Selected text:
You might need to set the environment variable PGI_ACC_SYNCHRONOUS=1, especially if you’re using an earlier 13.x compiler.

  • Mat

Thanks Mat, that mostly did the trick (I get the correct output now, it just crashes occasioanlly but less often with PGI_ACC_SYNCHRONOUS=1).

I had another question with reguards to something you said earlier:

The bottle neck here is the PCIe bus. Both GPUs will share this one bus and essentially serializes your data copies.

For a majority of my copies, I only have to transfer the portion of the array that is used for half of the loop. So it seems I still transfer about the same amount of data overall. Is it that transfering half of the array still takes about the same time as transferring the entire array?

Ben

Hi Ben,

Is it that transfering half of the array still takes about the same time as transferring the entire array?

If both threads transfer half the array at about the same time, then yes, it typically takes about the same amount of time as if one thread transferred the whole array. So your compute time should half, but the overall data transfer time will stay about the same.

Information supplied:

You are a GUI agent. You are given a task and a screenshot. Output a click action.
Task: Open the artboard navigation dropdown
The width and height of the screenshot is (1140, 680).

Directions:
1. Please condense the paragraph in the forum thread that begins "If both threads transfer half the array" into a short bulleted list that keeps its main facts.
2. Which environment variable setting does the forum thread suggest, especially for an earlier 13.x compiler?

Solutions to the tasks:
1.
- Two threads each transferring half the array at about the same time usually take about as long as one thread transferring the whole array.
- Compute time should drop by half.
- Overall data transfer time stays about the same.

2. PGI_ACC_SYNCHRONOUS=1